The poems of Part II carry a profound feeling of loss, which culminates in the final poem of the section, “The Calling.” In this three-part poem, the speaker returns to a vastly changed landscape with a torn-down temple and “old rusted pipes bursting like shredded paper” (54). The speaker meets a friend, “Madri coming from the mist,” who requests:
When the last child died of thirst, when the old woman
goes past the furthest house and disappears in the desert,
when the last bull has withered to its ribs, breathed its final
breath, and the mourners still gather ten years later,
still say my name and sip the same tea on the same rug
in the same yard, when the water never comes again
to the dry riverbed, and it has been dammed upstream,
when all the herdsmen have waited hours
for its drops—who will write about his place? (56).
Brown turns this question into an assertion of poetic vocation: “I said I will I said I have to and then I walked past” (56). “The Calling” encapsulates the thematic concerns of this collection by first revealing the shock and pain of displacement, and second, by expressing the desire to re-member lost places and people.
If Parts I and II are characterized by remembrance of home, Part III initiates the search to establish a new one.

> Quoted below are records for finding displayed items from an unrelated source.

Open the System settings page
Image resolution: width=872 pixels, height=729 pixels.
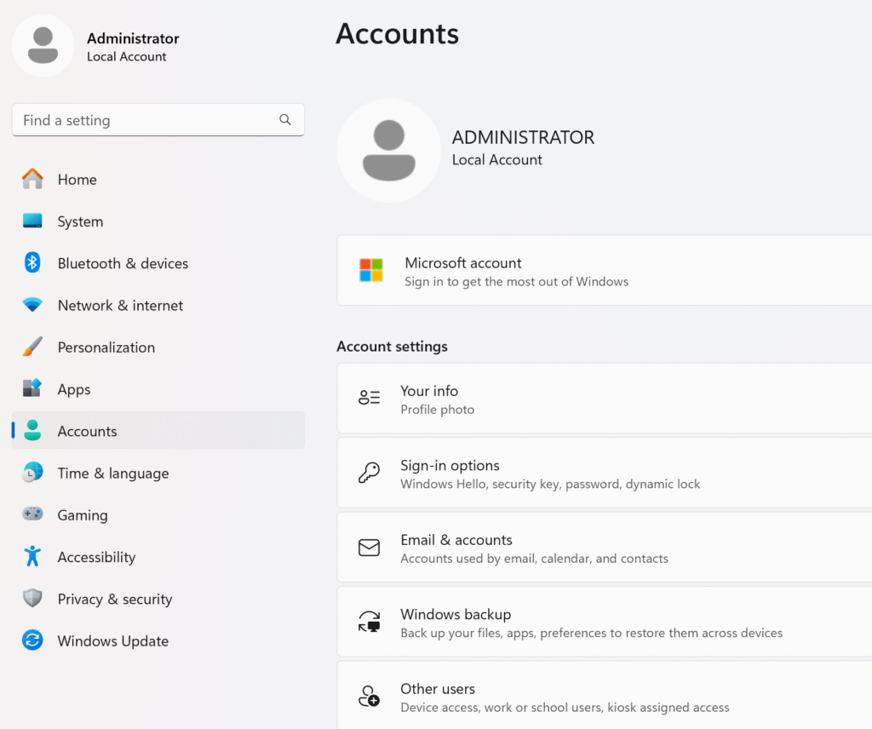tap(80, 221)
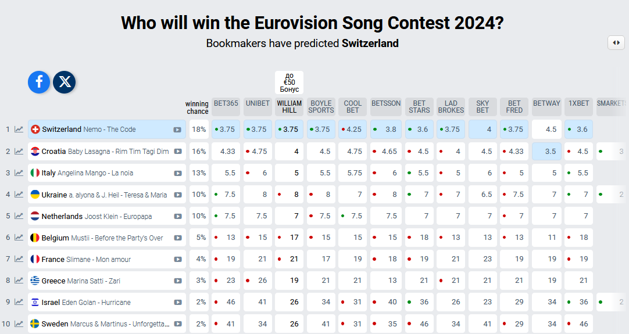This screenshot has width=629, height=334.
Task: Select the WILLIAM HILL bookmaker header
Action: (289, 107)
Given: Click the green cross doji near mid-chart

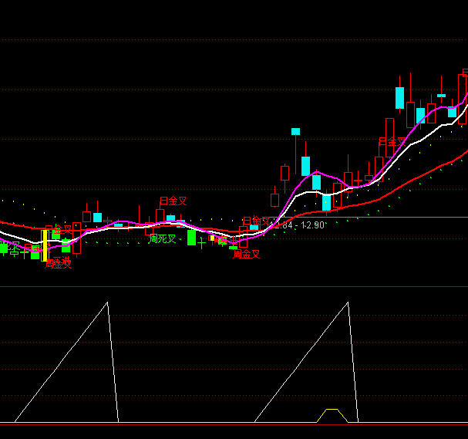Looking at the screenshot, I should tap(202, 241).
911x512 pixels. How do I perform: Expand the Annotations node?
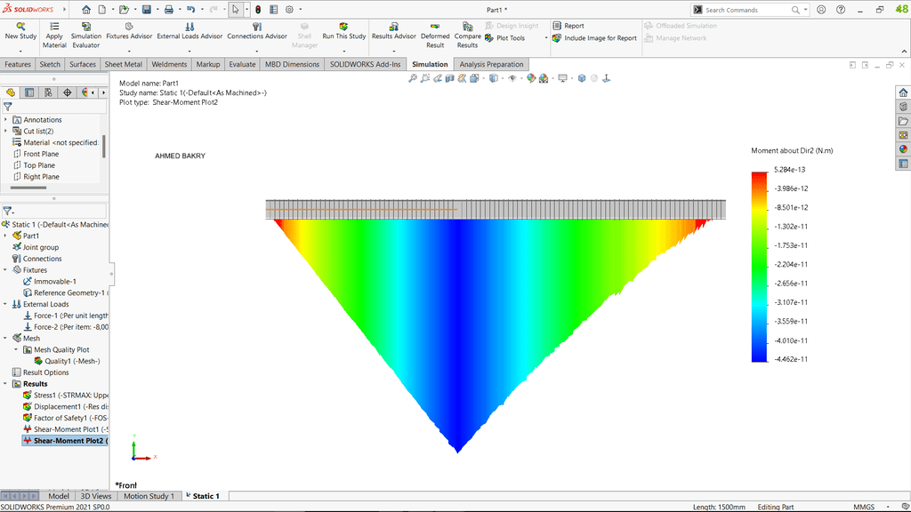tap(5, 120)
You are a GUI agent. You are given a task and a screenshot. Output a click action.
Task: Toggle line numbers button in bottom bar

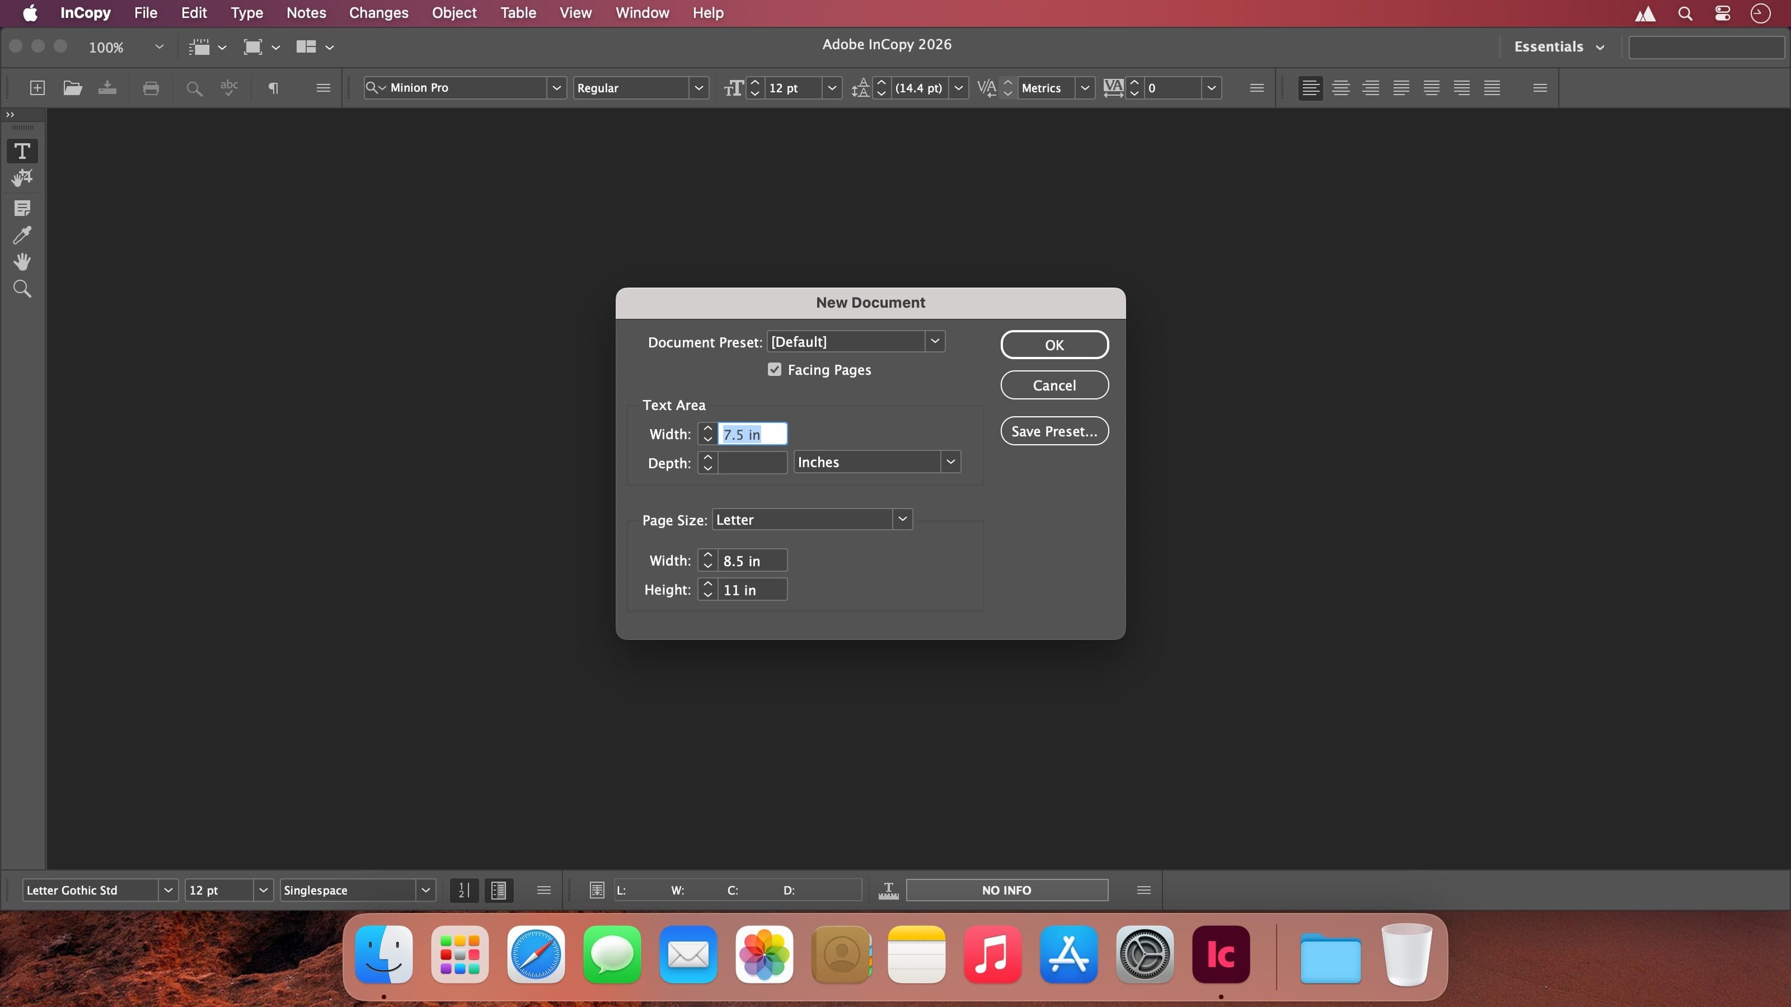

The poems in this section capture the sense of isolation that comes with a wandering existence. In “Continental Drift,” the speaker expresses the desire to stay in touch with a friend from the past but recognizes the impossibility of intimacy over long distance. The speaker is “readying and not readying, / searching and not searching for you dear brother” (70). He wants to call this “dear brother” to “speak in pixelated voices / a conversation we’ve been meaning to have, but haven’t been—for whatever reason, the line’s disconnected long ago” (70). Here is Brown cut adrift.
The last section also includes the stirring, five-part poem “Ceremonial,” where names keep appearing to the poet-speaker as he recalls the past. These people inhabit his recollection, yet memory can only do so much: “To move in progress is to regress into the present of past / to find myself // echoed in memory, rather than returned to who I once was” (78). Paradoxically, memory strains toward a coherent sense of self through a remembrance of past experiences. This poem—and the collection as a whole—understands that to remember means to gain and lose at once. While memory maintains a connection to the past, it also makes apparent the impossibility of returning to it.
But Brown shows in Acacia Road how this disquieting experience of memory can be transformed into art. In the spirit of Milosz, Brown’s poetry becomes a “second space,” a “Memory Palace” (the tile of one of Brown’s poems) that offers some consolation in what is often a sorrowful search for belonging. While loss permeates the volume, Brown affirms poetry’s potential to transform memory into a place of solace.